A Novel Tertiary Carbamate Prodrug Strategy to Overcome Metabolic Barriers in Oral Ketamine Delivery.
ChemMedChem – January 01, 2026
Source: PubMed
Summary
Developing an effective oral ketamine treatment for depression is challenging. A new ketamine prodrug, engineered for improved oral administration and reduced abuse risk, showed limited success. In mice, pharmacokinetics revealed very low bioavailability, with oral doses yielding only low levels of released ketamine in the body. Lab tests detected no ketamine release from the prodrug. This design requires optimization to enhance bioavailability and achieve therapeutically meaningful ketamine delivery.
Abstract
Ketamine, a rapid-acting N-methyl-D-aspartate (NMDA) receptor antagonist, has therapeutic potential beyond anesthesia, including treatment-resistant depression. However, its low oral bioavailability due to extensive first-pass metabolism and high abuse potential limit outpatient use. This study describes the design, synthesis, and in vivo evaluation of a ketamine prodrug conjugated to tyrosine methyl ester via a hydrolytically sensitive tertiary carbamate linker to improve oral absorption, achieve sustained release, and reduce abuse risk.
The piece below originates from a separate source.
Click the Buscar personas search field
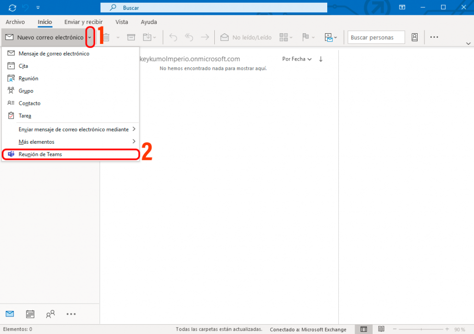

The prodrug displayed moderate aqueous solubility and good chemical stability at physiological pH but was rapidly metabolized in enzyme-containing media via demethylation of the tyrosine methyl ester to a demethylated prodrug, with no detectable ketamine release in vitro. In vivo pharmacokinetic studies in mice demonstrated that the prodrug underwent rapid metabolic conversion, resulting in detectable, though low, levels of released ketamine in plasma, liver, and brain. However, ketamine release was limited, and oral administration yielded very low bioavailability. These findings indicate that while tertiary carbamate-based prodrugs can undergo in vivo activation, the current design does not sufficiently promote ketamine release or systemic exposure. Further structural optimization is required to improve oral bioavailability and achieve therapeutically meaningful delivery of ketamine.